# Re: Conduct Guidelines



## westernarmymember (8 Nov 2003)

I am curious, is this sight moderated by actual members of the CF? Mr Bobbitt, are you a currently serving member?


----------



## Mike Bobbitt (8 Nov 2003)

All of the moderators here are current or former members of the CF. While that‘s not a pre-requisite, not many civvies have applied for the job.    

For my part, I‘m no longer serving in the CF.

Cheers


----------



## Mike Bobbitt (19 Feb 2004)

Ok, everyone has to re-read and re-accept the user agreement - again, it‘s nothing personal everyone (including myself) had to go through it.

The new section to the user agreement is as follows:



> I strongly encourage you to fill out all the sections of your public profule that you‘re comfortable with. We respect your privacy and won‘t force you to fill out your profile if you don‘t want to. Bear in mind though, that the amount of identifyable info in your profile will increase your general credibility here.
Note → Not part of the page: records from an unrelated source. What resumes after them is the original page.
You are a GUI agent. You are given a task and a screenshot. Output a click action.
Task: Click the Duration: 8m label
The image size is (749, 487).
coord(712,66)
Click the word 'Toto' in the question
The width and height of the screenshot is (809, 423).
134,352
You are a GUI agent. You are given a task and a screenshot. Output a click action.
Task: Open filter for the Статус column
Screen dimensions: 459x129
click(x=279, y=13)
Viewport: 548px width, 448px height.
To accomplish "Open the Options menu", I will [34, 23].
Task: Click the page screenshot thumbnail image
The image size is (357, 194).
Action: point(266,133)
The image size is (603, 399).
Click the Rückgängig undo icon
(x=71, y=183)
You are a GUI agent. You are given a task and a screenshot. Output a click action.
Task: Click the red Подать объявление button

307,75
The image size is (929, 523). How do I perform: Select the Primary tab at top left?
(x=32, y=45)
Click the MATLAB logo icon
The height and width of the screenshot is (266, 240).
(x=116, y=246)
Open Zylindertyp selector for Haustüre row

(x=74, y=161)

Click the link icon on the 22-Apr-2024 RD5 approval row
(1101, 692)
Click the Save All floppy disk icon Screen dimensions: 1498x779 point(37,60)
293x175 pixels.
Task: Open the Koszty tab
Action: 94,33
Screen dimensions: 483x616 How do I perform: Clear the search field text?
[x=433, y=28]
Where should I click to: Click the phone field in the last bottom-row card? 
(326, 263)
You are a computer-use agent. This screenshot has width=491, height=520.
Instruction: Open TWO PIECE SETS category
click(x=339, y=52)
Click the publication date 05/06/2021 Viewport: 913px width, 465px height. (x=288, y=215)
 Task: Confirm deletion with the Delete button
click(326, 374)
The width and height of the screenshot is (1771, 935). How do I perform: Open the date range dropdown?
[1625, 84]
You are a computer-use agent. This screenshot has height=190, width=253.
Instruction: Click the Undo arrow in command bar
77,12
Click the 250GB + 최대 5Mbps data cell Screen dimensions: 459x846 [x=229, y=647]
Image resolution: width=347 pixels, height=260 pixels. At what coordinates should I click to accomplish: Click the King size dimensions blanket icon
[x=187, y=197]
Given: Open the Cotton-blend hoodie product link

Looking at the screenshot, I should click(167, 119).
Those with empty profiles are much harder to verify and will have to put a lot more effort into building a credible presence here.


If you have any questions, just let me know.


Cheers


----------



## CrazyCanuck (27 Feb 2004)

Is no cursing included under profane?


----------



## Infanteer (27 Feb 2004)

This is your first post.

Poke around the boards for a bit and you‘ll pick up the appropriate etiquette.


----------



## DrSize (10 Sep 2004)

I agree this is just common sense!


----------



## fleeingjam (11 Sep 2004)

Yup, you did mike's work for him ghost.


----------



## spenco (11 Sep 2004)

Well said, sir.  Mabye a mod could sticky this?


----------



## Spc_Cameron (11 Sep 2004)

hmmm didnt see any american icons for the board ( you mentioned 82nd sorry dont mean to hijack the thread. )... speaking strictly as a Canadian in the American Army any chance of getting american div patches up there?
ie: 82nd 1st2nd3rd4th24th 25th 101, spose it might be some under taking.. or better yet how bout an option for us to up,load our own div unit sigs?


----------



## Jarnhamar (11 Sep 2004)

Unless it's changed you should be able to upload your own. (like mine)


----------



## Spc_Cameron (13 Sep 2004)

Ghost778 said:
			
		

> Unless it's changed you should be able to upload your own. (like mine)



god im a dumbass.. yeah I uploaded my own too.. kick self in ass


----------



## karl28 (13 Sep 2004)

Thanks Ghost778 always good to have some  advice when your new to a site .


----------



## MikeM (15 Sep 2004)

Good post, very good advice to the new guys coming on here!


----------



## Righty (15 Sep 2004)

Excellent....


But you cant stop me from having my Captain rank!


MUHAHAHAHA


----------



## Jarnhamar (15 Sep 2004)

EDIT: Righty just found out where you'll end up when you mix fake names with stupid posts.


----------



## ladyengineer942 (15 Sep 2004)

It is my hope that those of us who treat this forum with respect and searching out a common goal to help eachother will already understand this posting.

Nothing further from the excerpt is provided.